Après le dépôt d’un rapport préliminaire en 1965, le rapport final est publié en six volumes: Les langues officielles (1967), L’Éducation (1968), Le monde du travail (statut socioéconomique, administration fédérale, secteur privé, 1969), L’apport culturel des autres groupes ethniques (1969), La capitale fédérale (1970) et Associations bénévoles (1970).
Adoption de la Loi sur les langues officielles
Après la publication du rapport final de la Commission en 1969, le gouvernement libéral du premier ministre Pierre-Elliott Trudeau adopte la Loi sur les langues officielles, qui vient mettre en place l’obligation pour le gouvernement fédéral de servir les Canadiens en anglais et en français. La politique officielle du bilinguisme vise ainsi à améliorer les perspectives d’emploi pour les francophones dans les institutions fédérales et le secteur privé; à garantir l’accès des Canadiens français aux services du gouvernement fédéral dans leur propre langue partout au pays; et à remettre en cause la revendication nationaliste selon laquelle le Québec a besoin de pouvoirs spéciaux ou d’un État indépendant pour protéger la langue et la culture françaises.

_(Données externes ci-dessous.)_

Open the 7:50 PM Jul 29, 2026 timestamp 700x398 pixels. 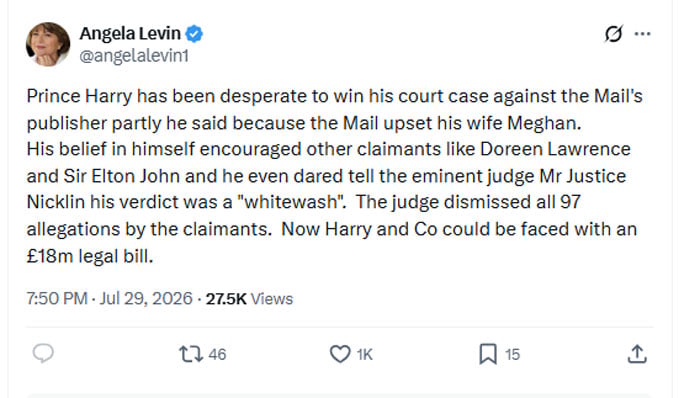pyautogui.click(x=109, y=298)
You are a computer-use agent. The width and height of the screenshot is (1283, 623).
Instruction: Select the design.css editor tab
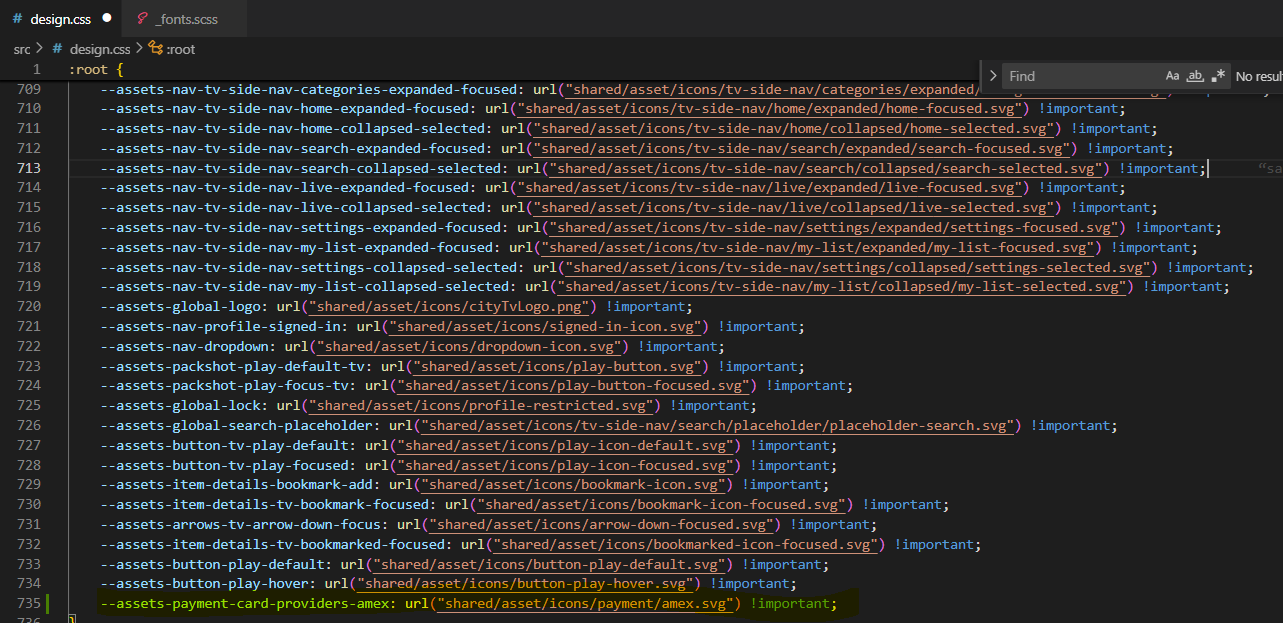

Multiculturalisme dans un cadre bilingue
Deux ans plus tard, en 1971, la politique du multiculturalisme au Canada est adoptée par le gouvernement de Pierre-Elliott Trudeau. Résultat inattendu de la Commission royale d’enquête sur le bilinguisme et le biculturalisme, le multiculturalisme est considéré comme une solution pour gérer à la fois le nationalisme francophone et l’augmentation de la diversité culturelle. La politique reconnaît que les Canadiens sont originaires de milieux culturels très variés et que ces cultures ont une valeur intrinsèque. Lors d’un discours à la Chambre des communes en avril1971, Pierre-Elliott Trudeau la présente comme «une politique de multiculturalisme dans un cadre bilingue» et comme une politique complémentaire de la Loi sur les langues officielles qui facilite l’intégration des nouveaux Canadiens dans l’une ou l’autre des communautés de langue officielle. Le premier ministre affirme alors: «Bien qu’il y ait deux langues officielles, il n’y a aucune culture officielle.»
Controverse
Pour nombre de Québécois, cette commission est une manœuvre pour masquer certains problèmes politiques. Pour de nombreux anglophones, surtout à l’ouest du pays, c’est une tentative pour imposer la langue française à une population qui n’en veut pas. Toutefois, l’enquête révèle que les francophones ne sont pas bien représentés, ni dans l’économie ni dans les rangs des décideurs au gouvernement; que les minorités francophones hors Québec ont moins de possibilités de s’instruire que la minorité anglophone du Québec; et que les Canadiens d’expression française ne peuvent travailler en français dans les organismes du gouvernement fédéral, ni en recevoir des services adéquats dans leur langue.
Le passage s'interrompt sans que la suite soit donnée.